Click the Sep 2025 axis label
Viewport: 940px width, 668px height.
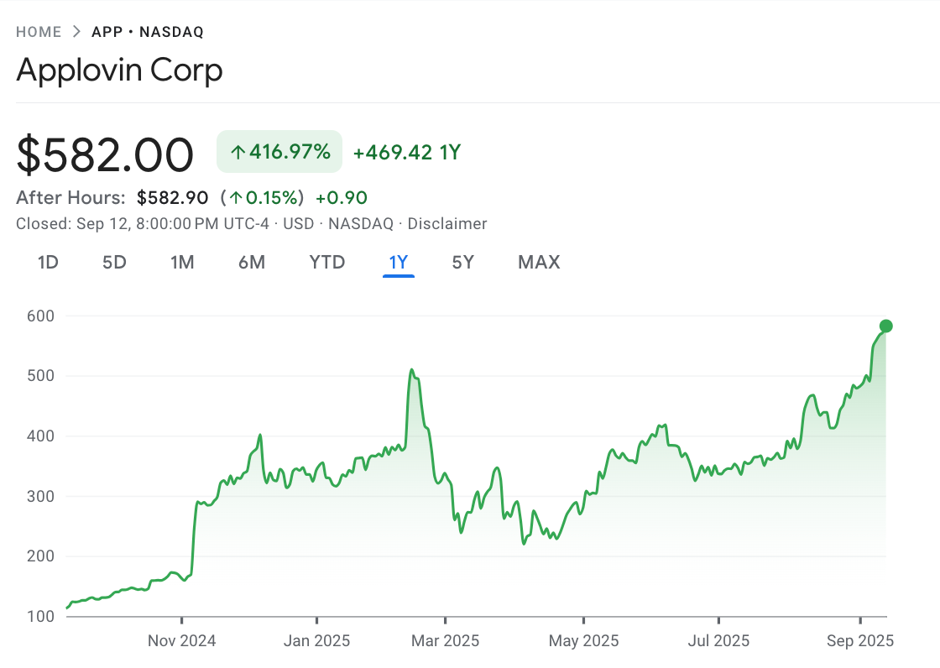pyautogui.click(x=859, y=640)
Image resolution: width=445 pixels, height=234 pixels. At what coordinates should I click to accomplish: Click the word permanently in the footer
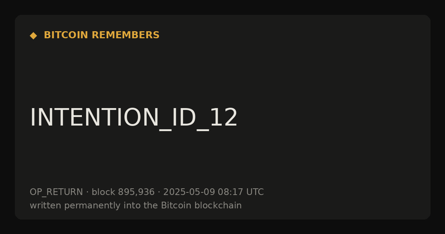(x=86, y=206)
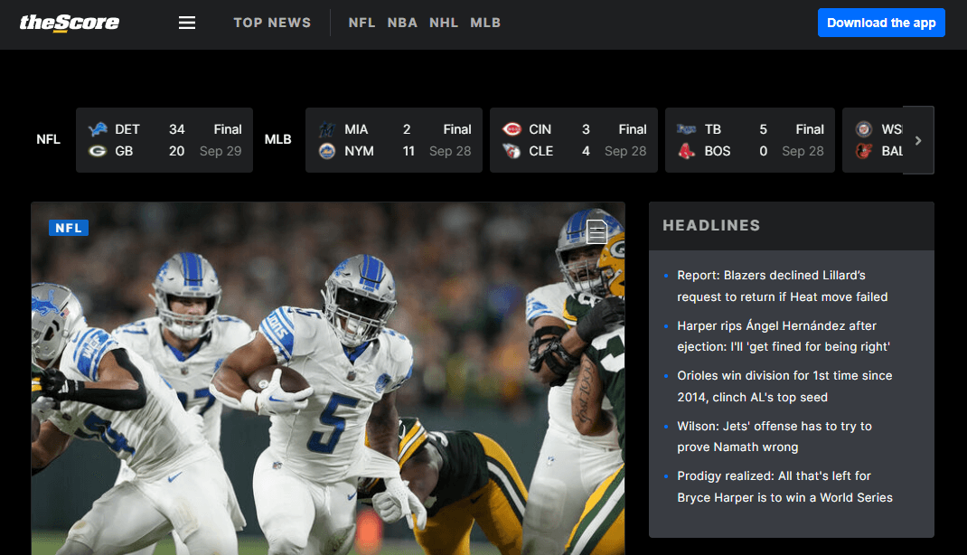This screenshot has height=555, width=967.
Task: Click the Cincinnati Reds logo
Action: pos(512,129)
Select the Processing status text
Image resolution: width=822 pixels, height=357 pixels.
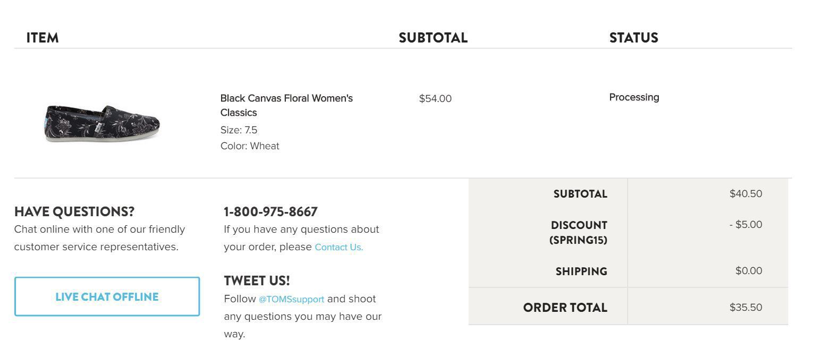[x=634, y=97]
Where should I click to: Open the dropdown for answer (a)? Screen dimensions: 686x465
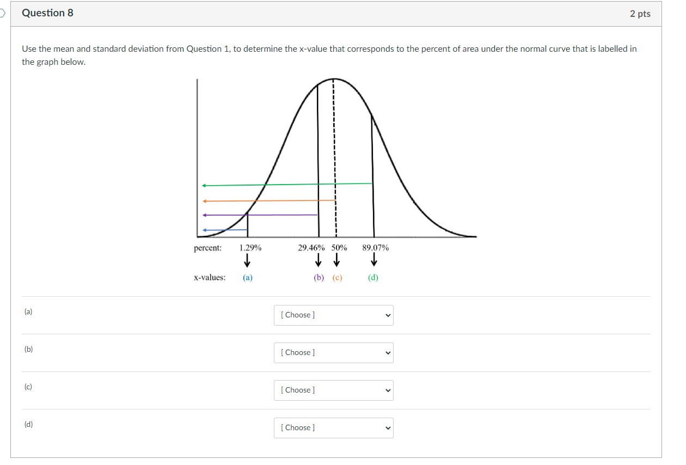coord(333,315)
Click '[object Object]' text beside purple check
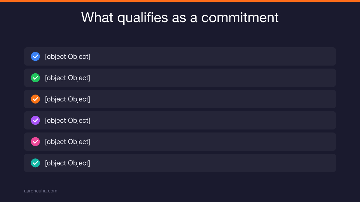The width and height of the screenshot is (360, 202). (68, 120)
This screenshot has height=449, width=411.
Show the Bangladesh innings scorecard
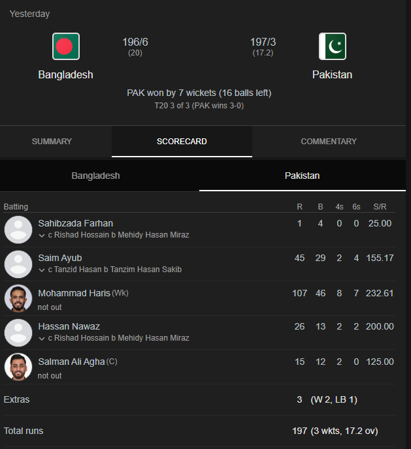click(x=96, y=176)
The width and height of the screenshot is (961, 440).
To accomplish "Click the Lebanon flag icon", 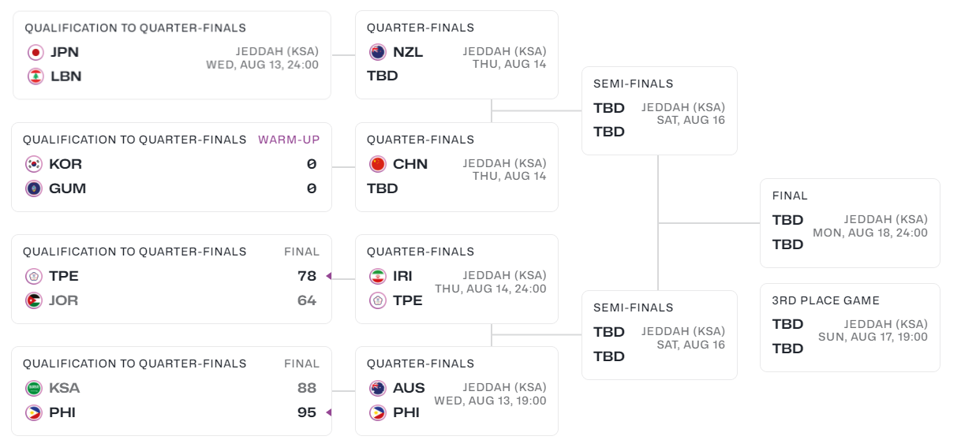I will (36, 76).
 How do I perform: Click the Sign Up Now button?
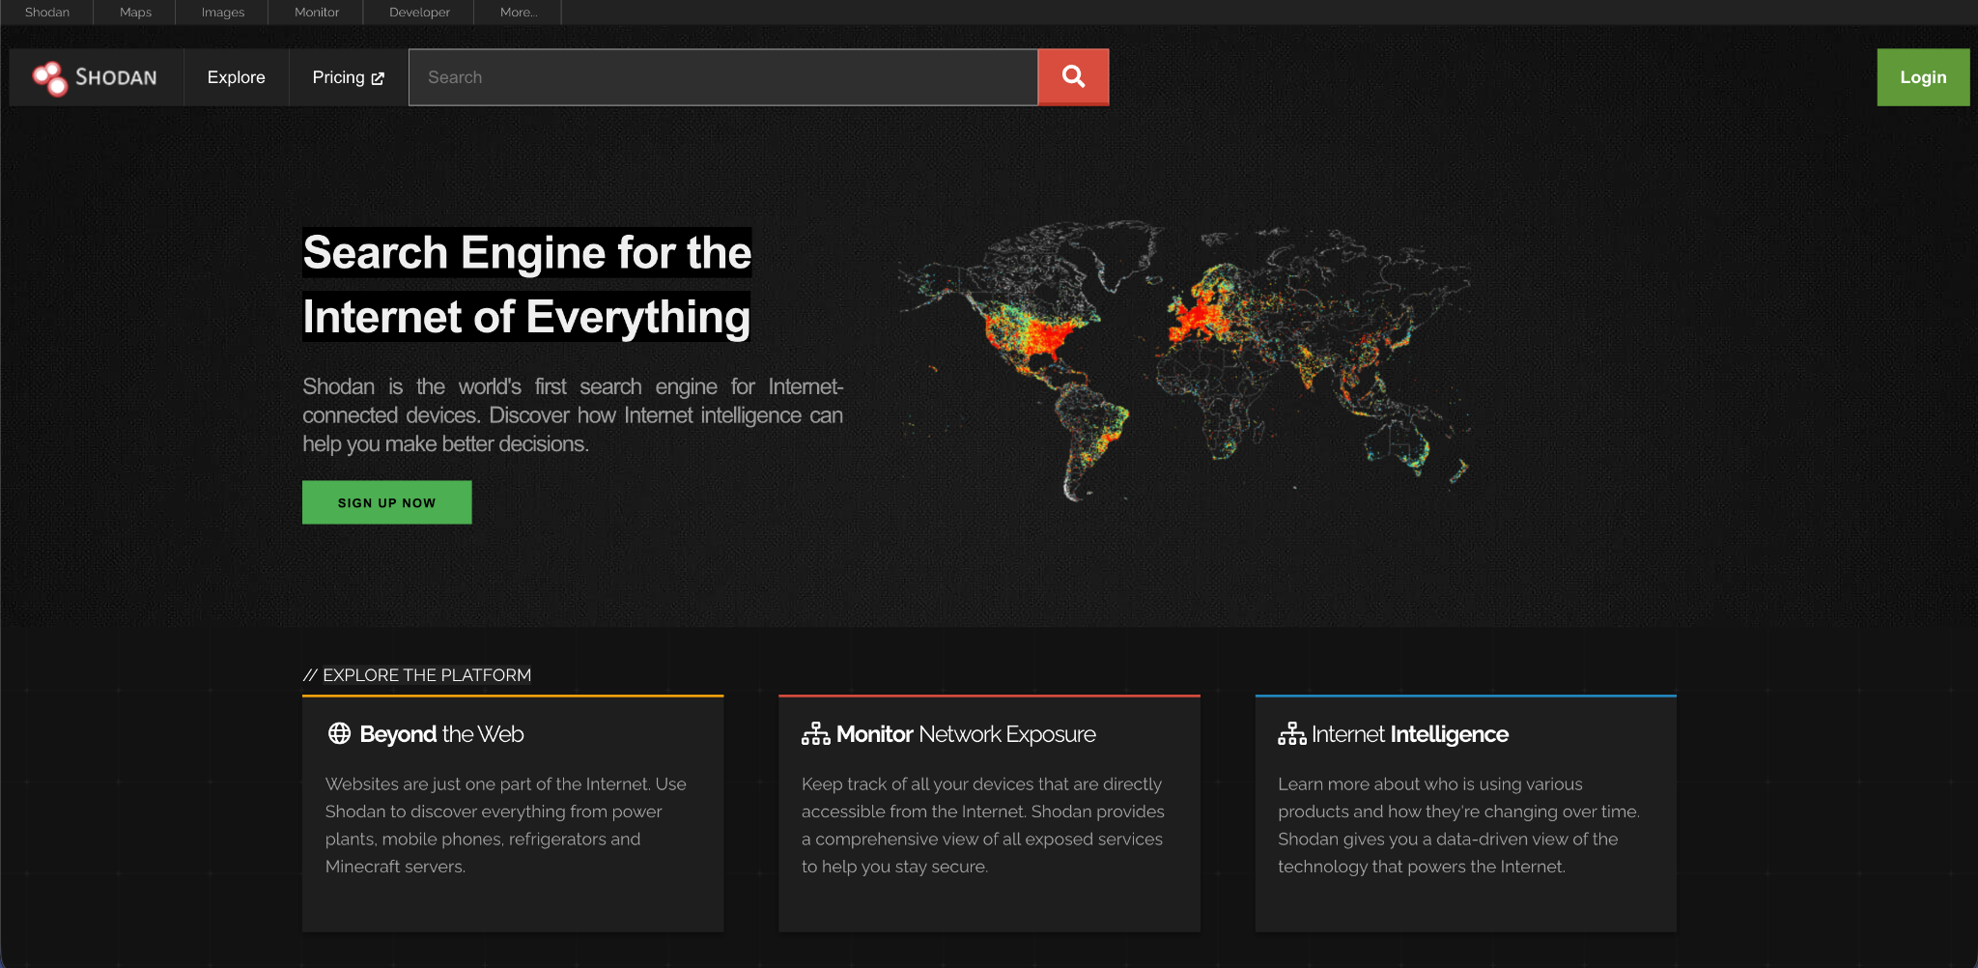point(386,502)
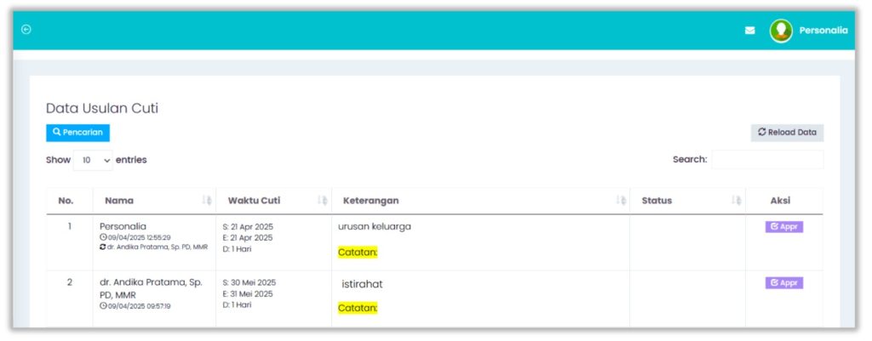Sort table by Keterangan column arrows
This screenshot has height=341, width=872.
pyautogui.click(x=621, y=201)
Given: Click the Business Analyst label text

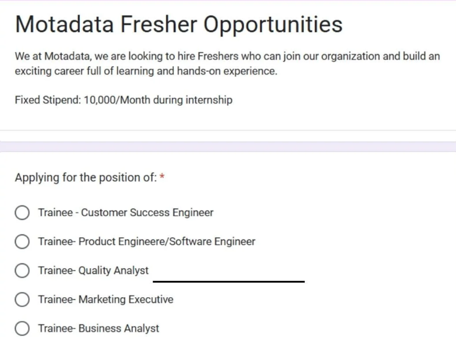Looking at the screenshot, I should tap(98, 328).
——————
> Action item: The stretch above running from the line with "Image resolution: width=445" through the line with "Select the Processing status text" is all you should copy, exactly, leaving out the pictures.

> The completed task:
Image resolution: width=445 pixels, height=234 pixels. At what coordinates should I click to accomplish: Click the word permanently in the footer
(x=86, y=206)
This screenshot has height=555, width=967.
Task: Click the Cincinnati Reds logo
Action: pos(512,129)
Select the Processing status text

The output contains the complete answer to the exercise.